Asperg was established by the County Palatine of Tübingen, whose ruling house had a cadet named Asperg, around a preexisting castle. The town and castle were sold to the County of Württemberg in 1308, who granted Asperg town rights. In 1510, Ulrich, Duke of Württemberg gave Asperg Tübingen's town charter, and the town retained it until 1715.

==Geography==
The city (Stadt) of Asperg covers 5.38 km2 of the district of Ludwigsburg, in Baden-Württemberg, one of the 16 States of the Federal Republic of Germany. Asperg is physically located in the basin of the Neckar river. Elevation above sea level in the municipal area ranges from a low of 241 m Normalnull (NN) to a high of 352 m NN.

==Politics==
Asperg has one borough, Asperg, and six villages: Altach, Hohenasperg, Lehenfeld, Osterholz, Schöckinger, and Silberhälden. The abandoned village of Weihenberg is also located in the municipal area.

===Coat of arms===
Asperg's coat of arms displays a green aspen tree growing out of a green, three-pointed hill and flanked by two black stag antlers.
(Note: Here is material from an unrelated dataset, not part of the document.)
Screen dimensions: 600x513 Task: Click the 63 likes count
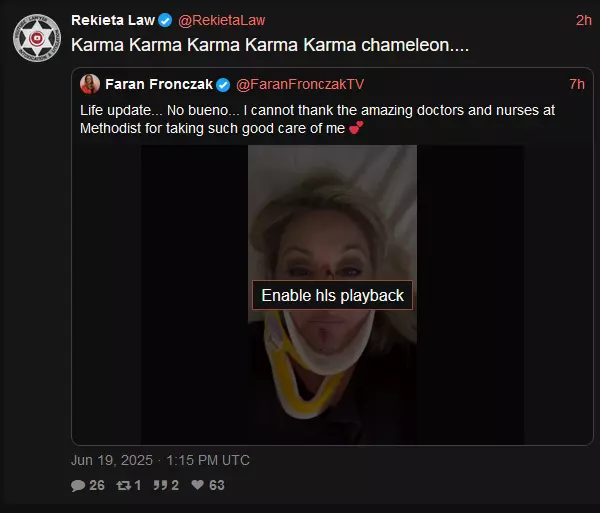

The aspen tree references the name "Asperg", while the antlers are taken from coat of arms of Württemberg and have flanked the tree since the 19th century in local seals. This coat of arms was derived from a colored drawing from 1593 that would later, in 1933, dictate the colors of the municipal flag.

==Asperger==

The name of physician Hans Asperger indicates his having had a family connection to Asperg, though the man himself was born and lived in Austria. Thus, the well-known Asperger syndrome is indirectly named for the city.